Tiene la F1 lances muy difíciles de explicar, quizá los que hacen que las carreras sean apasionantes, inciertas y de complicada predicción, por mucho que un ejército de ingenieros se empeñe en diseñar por ordenador un Gran Premio curva a curva, metro a metro. Fernando Alonso se pasó ayer 54 giros acelerando para frenar. Paradojas de una máquina de 10.000 piezas que decide liberar de sus funciones a media caja de cambios y obliga al piloto a investigar soluciones de urgencia cuando vive rodeado de monoplazas y la vida circula ante sus ojos a 300 kilómetros por hora. Y luego, cuando se ha acostumbrado a circular sobre el alambre, cuando la improvisación se ha hecho rutina porque lleva cerca de hora y media pilotando de forma artesanal, el motor se para a sólo dos vueltas del final. Revienta, dice que no aguanta más, que hasta aquí hemos llegado y deja al piloto con cara de no entender qué diablos pasa. De nada le valió el sufrir vuelta a vuelta tirando de un particular punta-tacón, la vieja y socorrida técnica de los rallies.

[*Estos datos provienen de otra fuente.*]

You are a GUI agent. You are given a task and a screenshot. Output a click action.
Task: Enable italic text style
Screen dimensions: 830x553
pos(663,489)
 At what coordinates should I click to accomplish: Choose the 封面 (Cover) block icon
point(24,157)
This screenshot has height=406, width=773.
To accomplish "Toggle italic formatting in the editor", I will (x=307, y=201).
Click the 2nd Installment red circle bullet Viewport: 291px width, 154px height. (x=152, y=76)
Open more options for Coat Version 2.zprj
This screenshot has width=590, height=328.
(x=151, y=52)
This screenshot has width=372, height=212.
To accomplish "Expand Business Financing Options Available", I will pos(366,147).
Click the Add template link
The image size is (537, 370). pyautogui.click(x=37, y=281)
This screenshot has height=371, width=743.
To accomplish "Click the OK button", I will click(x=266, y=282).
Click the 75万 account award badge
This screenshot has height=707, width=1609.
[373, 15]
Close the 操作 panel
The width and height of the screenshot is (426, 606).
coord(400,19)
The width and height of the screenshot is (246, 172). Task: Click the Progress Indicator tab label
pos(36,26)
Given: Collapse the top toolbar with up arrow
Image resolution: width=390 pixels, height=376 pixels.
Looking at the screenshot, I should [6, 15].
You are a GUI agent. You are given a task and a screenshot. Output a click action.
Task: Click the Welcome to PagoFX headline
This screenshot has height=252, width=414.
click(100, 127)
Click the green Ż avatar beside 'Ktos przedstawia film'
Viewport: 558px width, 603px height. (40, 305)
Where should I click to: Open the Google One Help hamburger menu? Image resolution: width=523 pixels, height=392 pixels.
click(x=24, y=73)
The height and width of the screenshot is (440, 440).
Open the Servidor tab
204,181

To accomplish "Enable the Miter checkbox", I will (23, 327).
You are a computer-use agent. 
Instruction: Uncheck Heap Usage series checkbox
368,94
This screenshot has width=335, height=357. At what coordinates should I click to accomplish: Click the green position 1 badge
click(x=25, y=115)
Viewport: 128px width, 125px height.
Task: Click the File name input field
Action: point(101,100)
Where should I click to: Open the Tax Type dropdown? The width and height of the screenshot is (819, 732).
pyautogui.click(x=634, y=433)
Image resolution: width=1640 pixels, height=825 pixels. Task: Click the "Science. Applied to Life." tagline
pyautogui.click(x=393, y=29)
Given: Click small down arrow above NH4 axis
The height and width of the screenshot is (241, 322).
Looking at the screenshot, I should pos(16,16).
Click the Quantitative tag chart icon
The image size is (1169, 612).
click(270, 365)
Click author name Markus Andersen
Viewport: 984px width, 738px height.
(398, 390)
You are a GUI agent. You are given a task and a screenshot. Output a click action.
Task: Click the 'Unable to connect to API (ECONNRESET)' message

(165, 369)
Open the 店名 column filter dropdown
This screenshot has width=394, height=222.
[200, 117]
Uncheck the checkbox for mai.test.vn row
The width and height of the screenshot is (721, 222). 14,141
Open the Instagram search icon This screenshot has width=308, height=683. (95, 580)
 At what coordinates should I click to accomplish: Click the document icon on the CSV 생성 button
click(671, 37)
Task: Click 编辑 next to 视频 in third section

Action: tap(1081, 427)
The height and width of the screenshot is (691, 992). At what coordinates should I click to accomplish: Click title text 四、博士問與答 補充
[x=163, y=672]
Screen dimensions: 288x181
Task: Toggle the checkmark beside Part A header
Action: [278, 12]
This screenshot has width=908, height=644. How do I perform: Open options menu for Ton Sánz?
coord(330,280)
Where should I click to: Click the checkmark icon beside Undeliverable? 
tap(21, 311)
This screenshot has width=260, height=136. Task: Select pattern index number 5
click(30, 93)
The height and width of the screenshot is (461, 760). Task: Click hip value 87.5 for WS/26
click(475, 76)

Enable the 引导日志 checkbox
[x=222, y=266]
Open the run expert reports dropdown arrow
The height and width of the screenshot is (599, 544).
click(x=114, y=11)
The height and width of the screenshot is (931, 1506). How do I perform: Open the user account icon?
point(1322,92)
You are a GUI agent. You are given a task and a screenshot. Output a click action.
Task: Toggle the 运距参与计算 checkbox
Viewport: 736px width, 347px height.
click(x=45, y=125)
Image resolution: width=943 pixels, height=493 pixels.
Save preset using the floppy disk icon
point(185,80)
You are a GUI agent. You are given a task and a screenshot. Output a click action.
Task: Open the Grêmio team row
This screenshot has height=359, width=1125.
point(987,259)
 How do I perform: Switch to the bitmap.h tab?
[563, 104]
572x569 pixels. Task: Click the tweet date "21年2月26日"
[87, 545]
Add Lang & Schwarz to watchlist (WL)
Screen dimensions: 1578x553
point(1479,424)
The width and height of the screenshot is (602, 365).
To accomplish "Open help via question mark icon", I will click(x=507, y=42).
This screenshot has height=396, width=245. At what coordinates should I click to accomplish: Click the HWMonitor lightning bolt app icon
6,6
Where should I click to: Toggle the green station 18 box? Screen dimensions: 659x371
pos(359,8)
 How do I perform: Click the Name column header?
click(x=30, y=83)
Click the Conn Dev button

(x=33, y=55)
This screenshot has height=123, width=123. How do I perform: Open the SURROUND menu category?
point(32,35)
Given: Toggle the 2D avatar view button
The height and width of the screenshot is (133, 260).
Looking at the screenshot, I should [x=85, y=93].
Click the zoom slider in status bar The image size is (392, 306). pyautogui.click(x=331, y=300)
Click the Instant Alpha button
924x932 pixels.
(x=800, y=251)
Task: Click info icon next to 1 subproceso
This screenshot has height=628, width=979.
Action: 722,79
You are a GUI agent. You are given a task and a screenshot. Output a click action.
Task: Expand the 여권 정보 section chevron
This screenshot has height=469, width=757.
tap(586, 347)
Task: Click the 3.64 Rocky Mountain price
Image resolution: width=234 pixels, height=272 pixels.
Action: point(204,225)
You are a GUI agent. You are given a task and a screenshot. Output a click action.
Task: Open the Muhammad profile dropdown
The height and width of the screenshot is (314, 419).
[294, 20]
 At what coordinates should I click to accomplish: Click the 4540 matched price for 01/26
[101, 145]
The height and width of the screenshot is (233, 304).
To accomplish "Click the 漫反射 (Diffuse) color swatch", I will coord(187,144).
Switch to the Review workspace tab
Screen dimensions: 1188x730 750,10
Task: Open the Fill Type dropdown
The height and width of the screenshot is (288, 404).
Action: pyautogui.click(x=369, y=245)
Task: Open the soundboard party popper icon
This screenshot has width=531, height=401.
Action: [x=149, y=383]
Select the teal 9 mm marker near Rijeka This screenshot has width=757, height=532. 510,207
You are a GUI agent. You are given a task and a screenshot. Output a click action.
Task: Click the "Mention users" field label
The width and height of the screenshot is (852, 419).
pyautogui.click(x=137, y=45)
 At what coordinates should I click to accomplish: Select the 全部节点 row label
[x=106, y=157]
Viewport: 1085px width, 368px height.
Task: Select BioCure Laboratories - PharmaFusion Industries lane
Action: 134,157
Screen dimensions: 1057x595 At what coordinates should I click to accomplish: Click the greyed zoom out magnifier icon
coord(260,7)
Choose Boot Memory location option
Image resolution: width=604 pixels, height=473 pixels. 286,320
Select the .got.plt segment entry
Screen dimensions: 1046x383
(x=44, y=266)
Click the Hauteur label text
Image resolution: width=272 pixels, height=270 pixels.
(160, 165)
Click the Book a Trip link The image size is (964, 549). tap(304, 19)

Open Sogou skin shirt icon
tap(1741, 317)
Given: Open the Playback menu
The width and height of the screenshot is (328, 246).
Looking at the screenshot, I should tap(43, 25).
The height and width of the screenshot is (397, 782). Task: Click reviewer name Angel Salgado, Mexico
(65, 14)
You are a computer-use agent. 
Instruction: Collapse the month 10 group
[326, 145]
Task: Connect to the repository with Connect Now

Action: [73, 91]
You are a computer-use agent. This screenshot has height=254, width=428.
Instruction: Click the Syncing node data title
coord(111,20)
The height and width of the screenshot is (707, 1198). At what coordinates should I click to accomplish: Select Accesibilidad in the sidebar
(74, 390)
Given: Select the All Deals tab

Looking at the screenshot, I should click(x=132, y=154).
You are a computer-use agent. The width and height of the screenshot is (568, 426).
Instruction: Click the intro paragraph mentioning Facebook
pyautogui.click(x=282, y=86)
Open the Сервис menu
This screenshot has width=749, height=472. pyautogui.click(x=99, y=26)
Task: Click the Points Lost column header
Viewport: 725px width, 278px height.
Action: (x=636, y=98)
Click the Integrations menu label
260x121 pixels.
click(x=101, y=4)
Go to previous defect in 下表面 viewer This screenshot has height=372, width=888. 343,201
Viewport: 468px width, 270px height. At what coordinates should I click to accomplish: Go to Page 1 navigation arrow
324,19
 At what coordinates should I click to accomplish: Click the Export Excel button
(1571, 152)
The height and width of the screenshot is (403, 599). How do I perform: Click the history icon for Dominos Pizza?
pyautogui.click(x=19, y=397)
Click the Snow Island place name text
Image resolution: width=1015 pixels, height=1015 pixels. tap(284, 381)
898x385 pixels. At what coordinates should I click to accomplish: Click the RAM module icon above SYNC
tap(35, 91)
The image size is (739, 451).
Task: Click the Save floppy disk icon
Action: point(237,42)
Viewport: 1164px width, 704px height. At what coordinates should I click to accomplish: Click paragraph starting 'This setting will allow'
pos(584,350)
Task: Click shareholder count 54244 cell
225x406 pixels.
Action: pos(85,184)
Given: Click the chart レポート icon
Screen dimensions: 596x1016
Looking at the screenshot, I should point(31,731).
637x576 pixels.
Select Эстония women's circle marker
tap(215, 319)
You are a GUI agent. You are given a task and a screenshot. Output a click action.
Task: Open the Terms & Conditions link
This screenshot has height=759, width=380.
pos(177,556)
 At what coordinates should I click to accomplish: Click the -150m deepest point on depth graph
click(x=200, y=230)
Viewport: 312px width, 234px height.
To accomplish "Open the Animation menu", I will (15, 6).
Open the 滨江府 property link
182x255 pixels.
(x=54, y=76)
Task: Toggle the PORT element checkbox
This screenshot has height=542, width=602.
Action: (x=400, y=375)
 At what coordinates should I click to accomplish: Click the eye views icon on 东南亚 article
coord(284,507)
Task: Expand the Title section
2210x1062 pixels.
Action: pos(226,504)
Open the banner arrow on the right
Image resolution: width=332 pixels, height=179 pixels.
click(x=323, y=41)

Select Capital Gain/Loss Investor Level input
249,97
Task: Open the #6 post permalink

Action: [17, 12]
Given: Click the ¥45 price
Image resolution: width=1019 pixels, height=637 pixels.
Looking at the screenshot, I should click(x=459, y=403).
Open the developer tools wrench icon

Además está la lluvia, que en realidad no estuvo aunque todos la esperaban y temían en Malasia para un Gran Premio que se disputó en seco, en húmedo más bien, bajo un calor y una humedad asfixiantes.
Con los dos Ferrari preocupados de escalar hasta los puntos desde el fondo de la parrilla y con ambos McLaren lastrados en una situación similar, el terreno fue sencillo para el doblete de Red Bull. Vettel y Webber cruzaron en los dos primeros lugares y pudieron regalar a su equipo el primer doblete de la temporada. En el paddock todos los señalan como los más rápidos pero hasta ahora no habían podido festejarlo descorchando el champán.
Alonso inició su ritual previo a la carrera en un lugar extraño. Hacía seis años que no salía desde tan atrás. Con la visera bajada, hundido ya dentro del monoplaza, Alonso lo veía todo muy lejos. Una sucesión de alerones y 140 metros perdidos con el primer coche de la fila, que era el Red Bull de Webber.
Se abrió la veda y el asturiano se lanzó a devorar monoplazas, con el caracol de las dos primeras curvas en la cabeza y la idea de ganar unas cuantas posiciones en el primer intercambio de golpes.
En la larga recta de Sepang puso al galope los 750 caballos de motor Ferrari. Para la brutal frenada de la primera curva colocó la segunda marcha, a la espera del latigazo del motor, a la vez que le daba un pisotón seco al freno. Pero la marcha no entró y el F10 se quedó como muerto, sin fuerza. En cuestión de segundos, el asturiano entendió lo que debería hacer durante el resto de la carrera.
Aceleró en vacío y la marcha engranó. Grave problema de cambio al canto y nueva preocupación para cada curva. Sin freno-motor, tenía que acelerar en cada giro para lograr que su caja de cambios bajase la relación de marchas. Un suplicio para el pilotaje, una pérdida de tiempo a la hora de encarar cada viraje y, sobre todo, una losa a la hora de proponer adelantamientos.
«Es impresionante que Fernando haya podido luchar por los puntos hasta el final bajo esas condiciones de pilotaje», reconoció al final de la carrera el jefe de Ferrari, Stefano Domenicali.